I'm ... not sure if this is really necessary, but, there isn't a different to[hit] check for the various attack types are there, aka melee, ranged, magical, natural? Is ... other than it being a pain to make them up and balance them, there any other reasons why there isn't [if there isn't]?

[Susramanian]

tiger_eye, it might be nice to see graphs showing what happens at a given value of, say, defense. How about a graph assuming a defense of 10 with attack as the independent variable that shows hit chance using your logistic distribution. Then do the same for a defense of 50 and one for 100.

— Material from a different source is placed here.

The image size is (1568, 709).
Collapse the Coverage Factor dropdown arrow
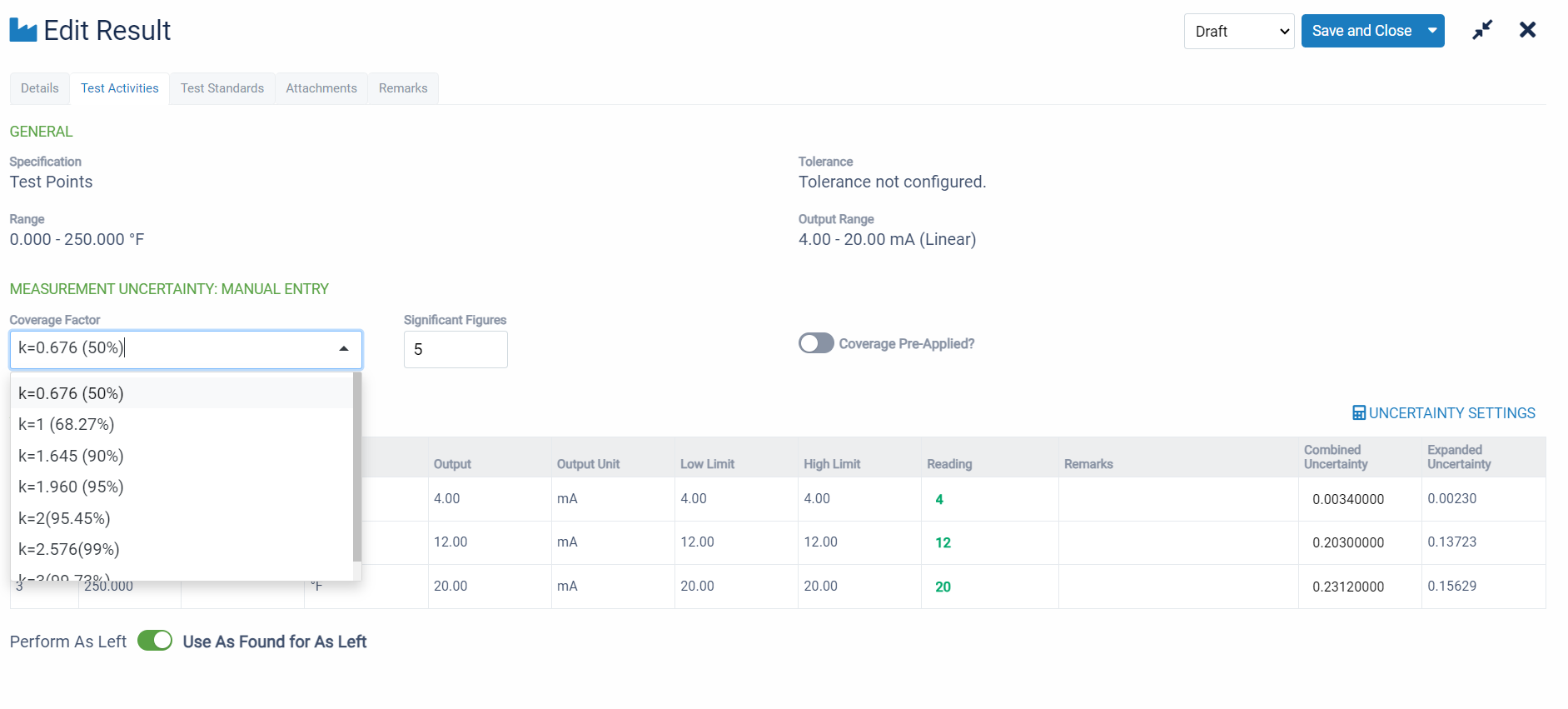tap(343, 349)
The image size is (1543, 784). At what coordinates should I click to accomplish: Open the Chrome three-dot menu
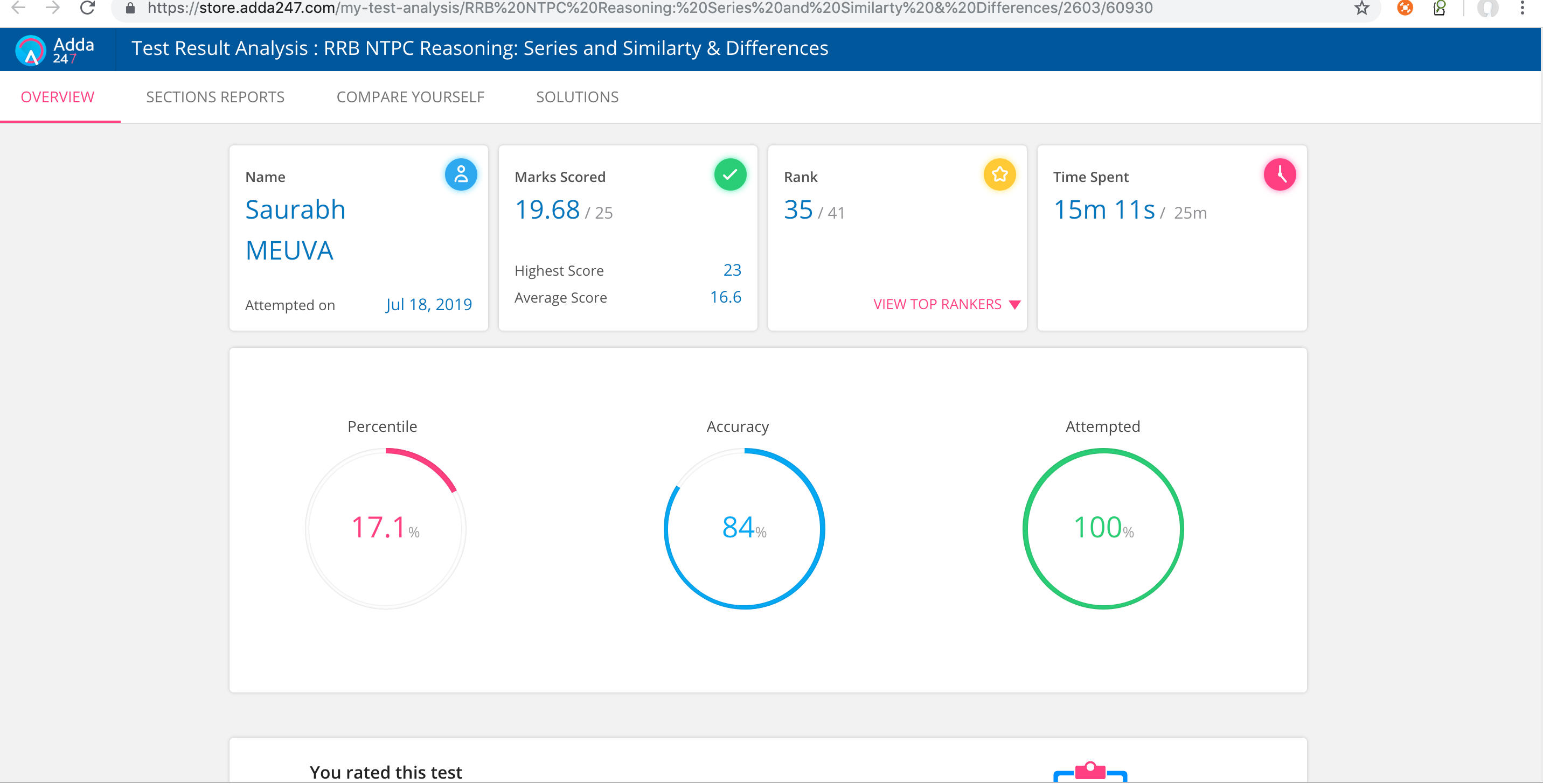[1521, 9]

Then do another set of three graphs assuming the same defense values, only use an average like what I originally proposed. Use your distribution instead of Darkgod's when averaging:

Code: Select all

local d = atk - def
hit_1 = 1 / (1 + exp(-(atk-def)/7) )
hit_2 = math.min(d / def, .5) * 100 + 50
hit = (hit_1 + hit_2) / 2

Or you could fix attack and vary defense instead, and then we could look at these from the perspective of a caster wondering whether boosting their defense by 15 in the Far East will do them any good. (The current answer: almost certainly not).

[tiger_eye]

tiger_eye, it might be nice to see graphs showing what happens at a given value of, say, defense. How about a graph assuming a defense of 10 with attack as the independent variable that shows hit chance using your logistic distribution. Then do the same for a defense of 50 and one for 100.

It's only a function of difference, so it's the same plot. Here it is (contours every 20%):

logistic_3d-map.png (30.21 KiB) Viewed 4885 times

And here's your function:

susramanian_3d-map.png (42.71 KiB) Viewed 4885 times

and here's the average of the two:

average_3d-map.png (49.47 KiB) Viewed 4885 times

[Susramanian]

It's only a function of difference, so it's the same plot.

I know (that's my whole problem with it!) The idea was to have several side-by-side pairs-- a difference-only plot next to a difference-and-ratio plot for several fixed values-- to see how they compare in the early, mid-, and endgame. The logistic curves would of course be the same in each pair, but the others would vary. Any chance of seeing that? Honestly, I'm finding it hard to read the 3D graphs. Call me old fashioned

[tiger_eye]

Picky, picky!

The scale of the x-axis (atk) is the same for each plot, [def-50, def+50], so it's easier to compare between plots.

compare10.png (20.43 KiB) Viewed 4879 times

compare50.png (21.67 KiB) Viewed 4879 times

compare100.png (21.65 KiB) Viewed 4879 times

[Susramanian]

I think that the curve resulting from the average is quite nice. It pulls in the range of competitive attack values at very low levels, doesn't do much in the middle levels, and widens the range of competitive values at high levels. Admittedly, performing calculations with two very different formulas and then averaging the results to get pleasant numbers seems embarrassingly clumsy, but it was the simplest way I could think of off the top of my head to achieve this. Whatever formula we end up using, I think we should aim for results like these.